Watch what the inversion novels are obliged to do to their winners. Silverberg’s Aztecs drive coal-fired automobiles. Evans’s Aztecs somehow have flying warships and space weapons, to the audible irritation of every reviewer who has ever met a history book. In each case, the counter-empire only counts as having won once it has industrialised, once it has, in other words, become Europe in a headdress. The measuring stick never leaves the room. It just changes hands. Would not recommend. All of these are still viewed through Modernist lenses. They can’t seem to help themselves.

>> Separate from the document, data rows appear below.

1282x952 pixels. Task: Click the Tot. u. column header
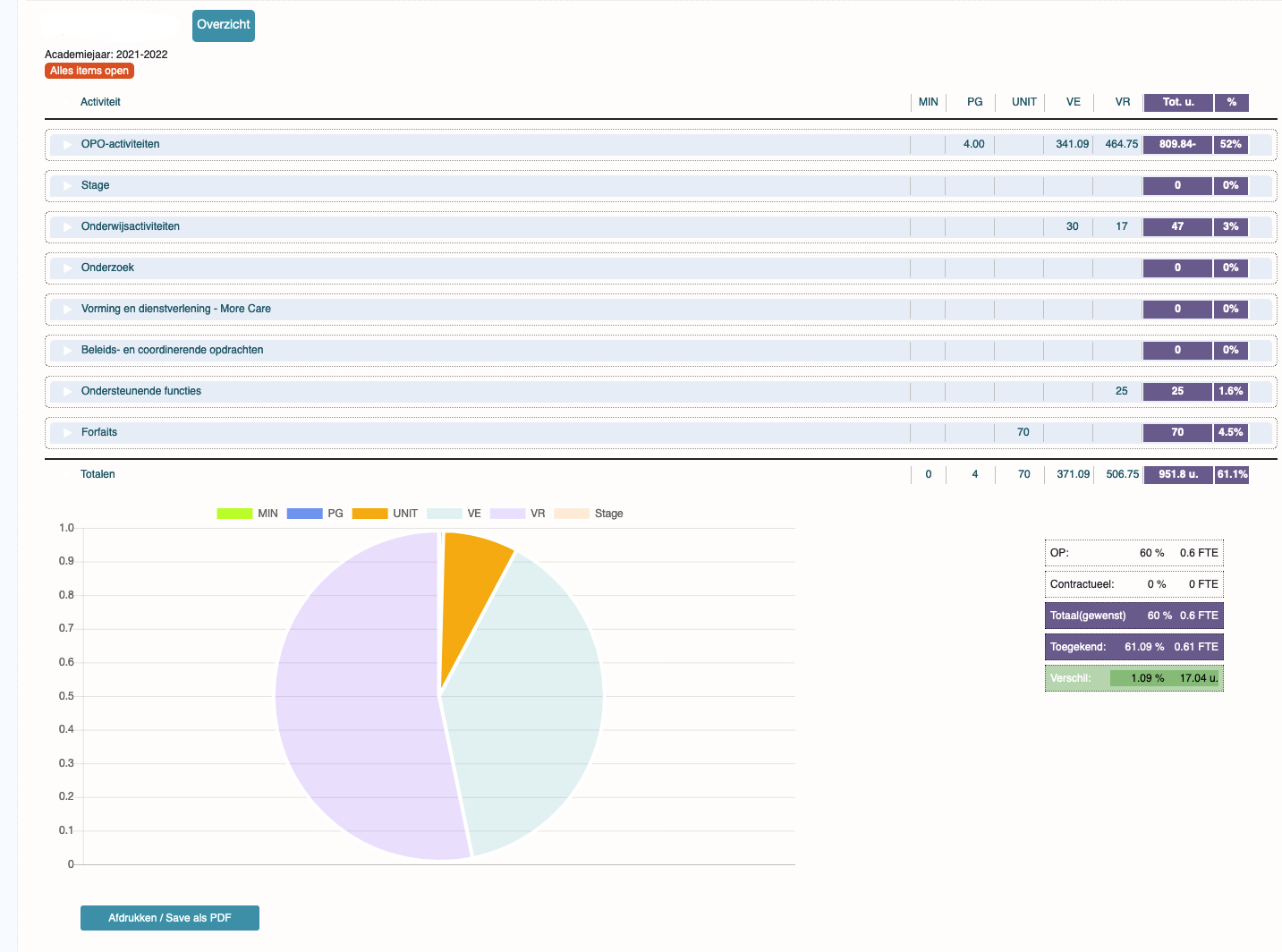point(1178,102)
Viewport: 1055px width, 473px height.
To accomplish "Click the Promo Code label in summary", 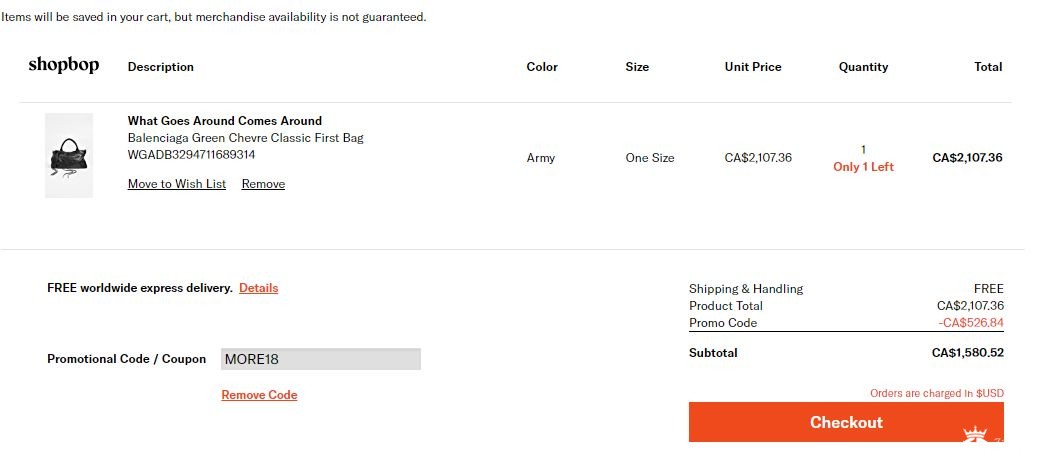I will 723,323.
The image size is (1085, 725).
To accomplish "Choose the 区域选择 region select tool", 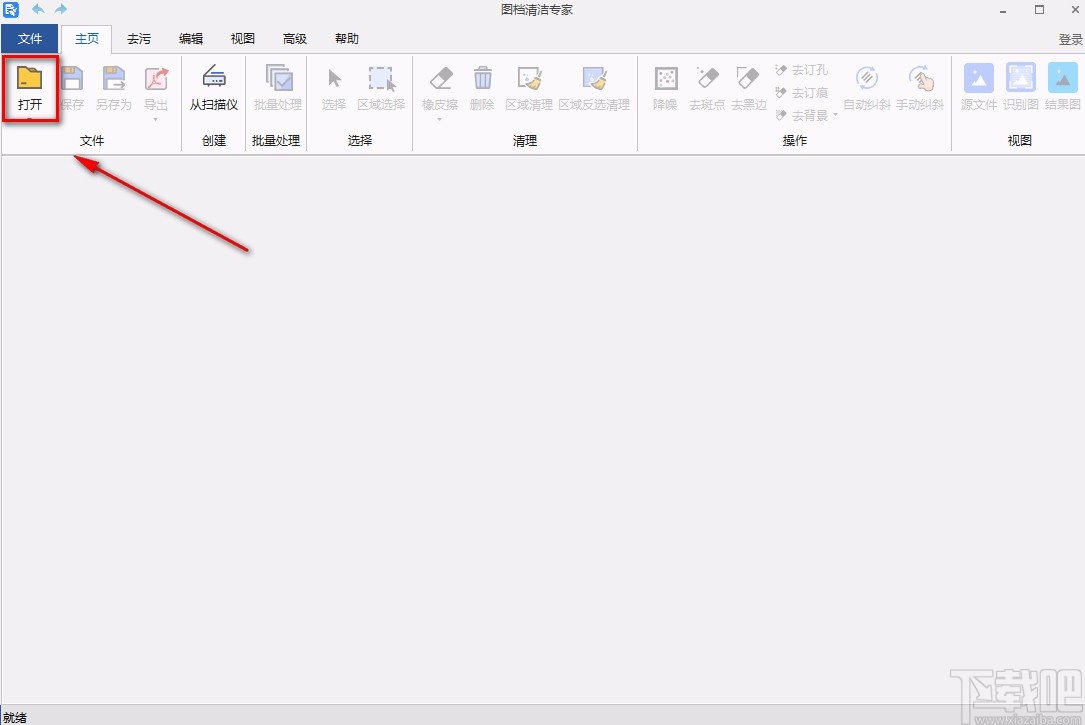I will [x=381, y=79].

This is the trap, and it is a grammatical one: you can swap every noun in the sentence and leave the syntax of conquest perfectly intact. Who dominates whom is a variable. That domination is the axis of the story remains fixed – invisibly, load-bearingly fixed. So the shelf keeps producing books that promise to dethrone Europe and instead install a differently-costumed emperor on the same throne, using the same yardstick to prove he deserves it. Europe gets decentred by being made the absent centre. Everything still orbits the hole where it used to be.

Blanchard’s book is the one that escapes, and it escapes not by putting someone else on the throne but by asking whether the throne needed to exist. That is a far harder imaginative act, which is exactly why the shelf holds so many mirrors and so few windows. Inverting a hierarchy is a parlour trick – satisfying, symmetrical, teachable in an afternoon. Imagining a world whose values diverged, so that its people would not measure their flourishing in territory and tonnage at all, requires you to invent the ruler before you can invent the thing it measures. Most writers, sensibly, decline the extra labour.

Six books, then, and a warning label. Read Binet for the wit, Blanchard for the nerve, Silverberg for the ancestry, and the rest for the pleasure of watching very clever people not quite escape the room. Then, if you’re feeling brave, go and undiscover America properly, which means resisting the temptation to let it become us, wearing better feathers.